[What you need to do]:
Word for word, repeat each line of the listing below.

[Supplied material]:
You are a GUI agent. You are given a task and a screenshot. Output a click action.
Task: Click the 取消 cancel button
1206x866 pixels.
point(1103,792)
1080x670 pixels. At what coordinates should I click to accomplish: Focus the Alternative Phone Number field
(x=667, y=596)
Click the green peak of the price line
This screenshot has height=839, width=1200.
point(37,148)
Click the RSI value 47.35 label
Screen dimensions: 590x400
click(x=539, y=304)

[Task solution]:
You are a GUI agent. You are given a task and a screenshot. Output a click action.
Task: Click the 取消 cancel button
1206x866 pixels.
point(1103,792)
1080x670 pixels. At what coordinates should I click to accomplish: Focus the Alternative Phone Number field
(x=667, y=596)
Click the green peak of the price line
This screenshot has height=839, width=1200.
point(37,148)
Click the RSI value 47.35 label
Screen dimensions: 590x400
click(x=539, y=304)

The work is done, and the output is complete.